Shell keep is an evolution of motte and bailey design. It is thin, round, stone-built defensive enclosure. Stone wall replaced the original wooden wall of motte keep, containing the wooden buildings within. Most often only the keep at the top of the motte was remade in stone, and thus such castles are small in size – 20-25 meters in diameter. Walls were thin and light, so as to avoid the mound collapsing. They were built between early 1100s and 1210s.

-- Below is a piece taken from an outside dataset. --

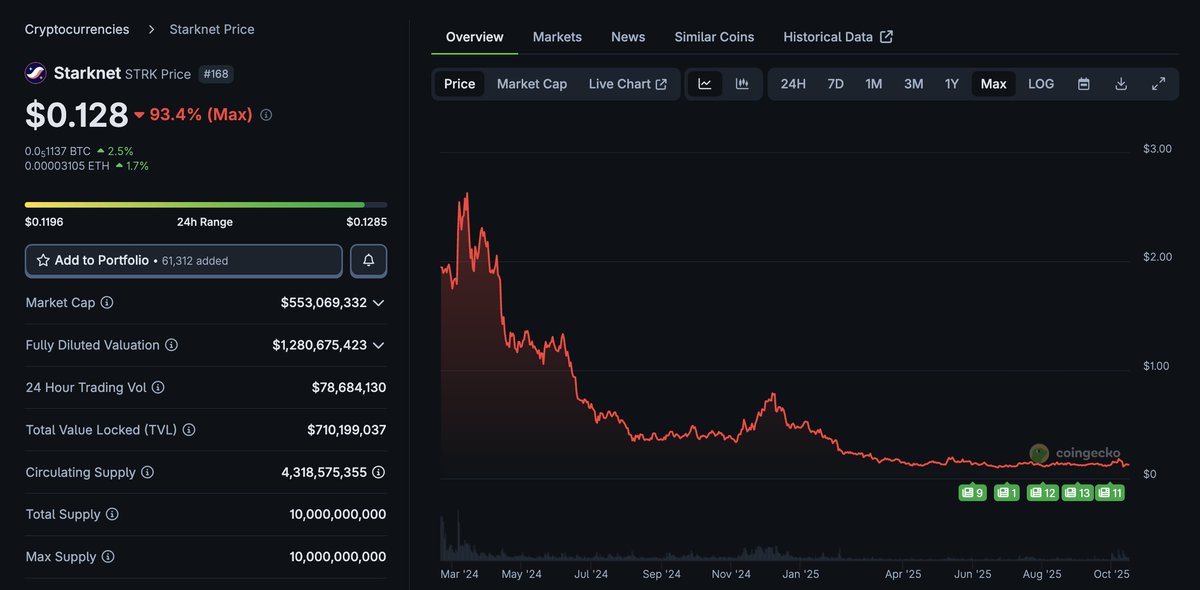Download chart data icon
This screenshot has width=1200, height=590.
pyautogui.click(x=1121, y=84)
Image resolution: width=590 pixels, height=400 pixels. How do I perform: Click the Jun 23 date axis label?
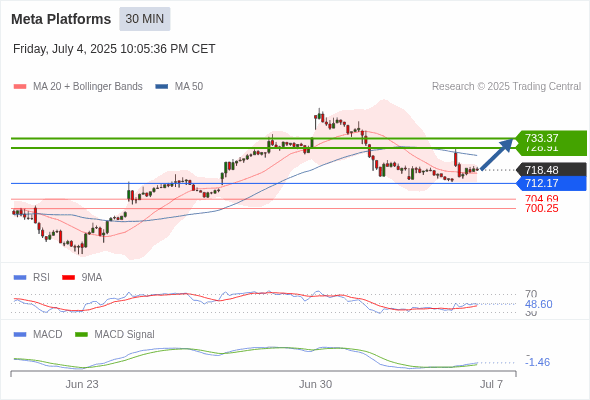[x=82, y=384]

Stone castles were contemporaries of shell keeps, first – the Tower of London – being built in 1070s. By time of William the Conqueror’s death, 86 had been built. But while shell keeps were an evolutionary dead end, stone castles continued growing ever more powerful and elaborate until – and even after – the appearance of gunpowder weapons. Stone allowed castles to be much larger, as well as much more resilient to attacks, and – just as importantly – to elements. Stone fortifications, including castles, can last for centuries with little to no maintenance. They are also much easier to keep warm in winter, and could be taller than most siege engines attackers could bring to bear (although siege towers of antiquity could have been 30 meters tall, such examples were rare in Middle Ages).

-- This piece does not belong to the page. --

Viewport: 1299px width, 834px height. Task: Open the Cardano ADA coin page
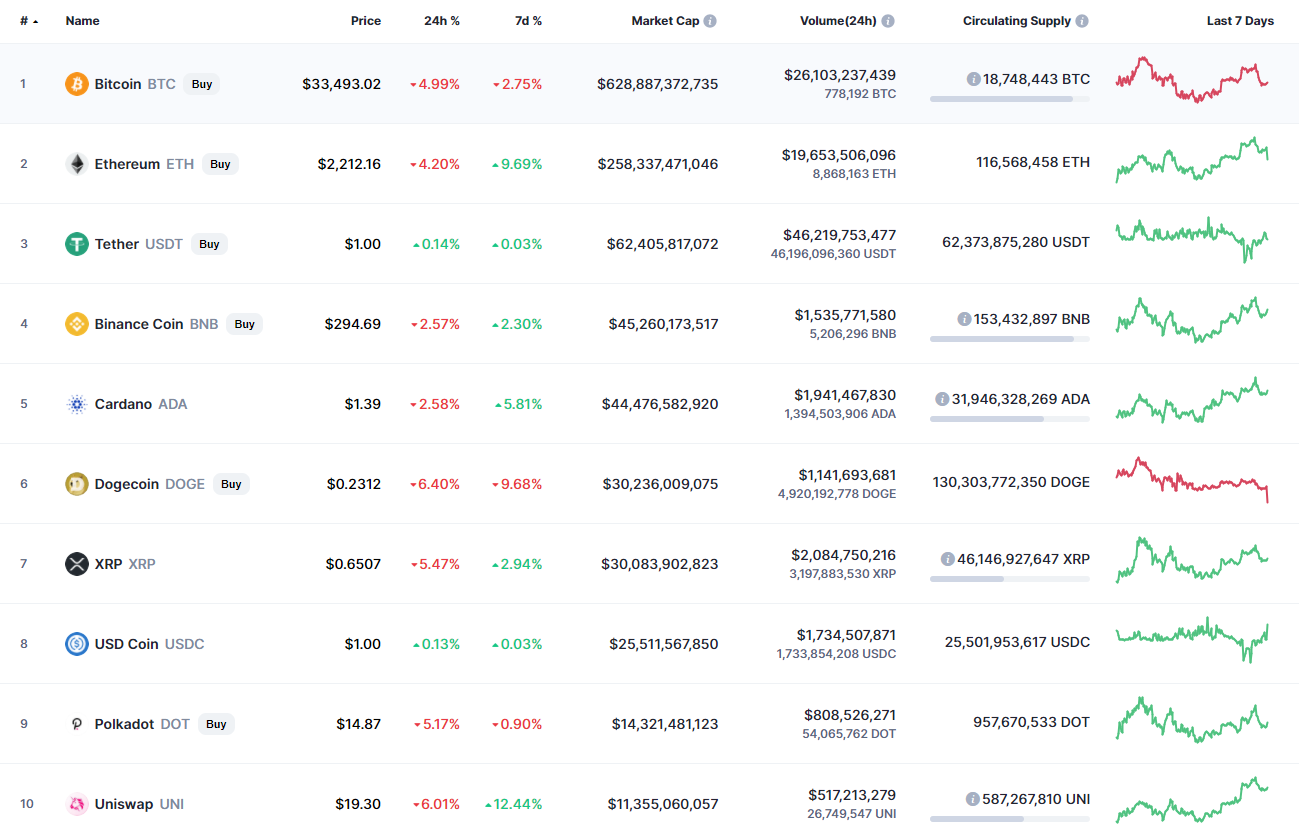(123, 404)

These were often of the concentric type, with keep being surrounded by a curtain wall. Domestic buildings such as halls, quarters, butteries etc. would be included on the bailey, surrounded by the curtain wall. Curtain wall could be thicker than 1,5 meters and solid all the way through.
Such castles were extremely expensive, time-consuming to build (5-10 years), expensive to maintain, cold and leaky, and could quickly become vulnerable to attack, such as rectangular keep being vulnerable to undermining the corners. Just refurbishing Dover castle took up a third of Henry II’s annual income.
Concentric castle is a castle within a castle. It is essentially a stone castle design surrounded by an outer wall. Inner wall is thicker and taller, and is surrounded by a lower outer wall (much like Theodosian walls of Constantinople). First examples were built in mid-1200s, with best examples from 1290s to early 1300s. Before Caerphilly Castle in 1270, the outer wall merely reinforced the inner wall; but since then, the outer wall was an integral part of the defense and was considered separately from the inner wall. Between the fire line, moat, outer wall, courtyard and inner wall, such a castle will have had five obstacles and two separate layers of defences (Constantinople had six obstacles and three layers in Theodosian walls). Symmetrical shape also meant that lookouts had better view of the countryside.
In most cases, the only way for the attackers was to starve the defenders out. Attacker aiming to attack the gates would have to fight through the fire line, moat, outer gatehouse (outer gate, courtyard, inner gate), castle courtyard, and inner gatehouse (outer gate, courtyard, inner gate again). Castle courtyard between the curtain walls was nicknamed the “death area”, as attacking through it meant that attackers were exposed to fire from inner wall, and possibly even the outer wall, if it was not fully taken.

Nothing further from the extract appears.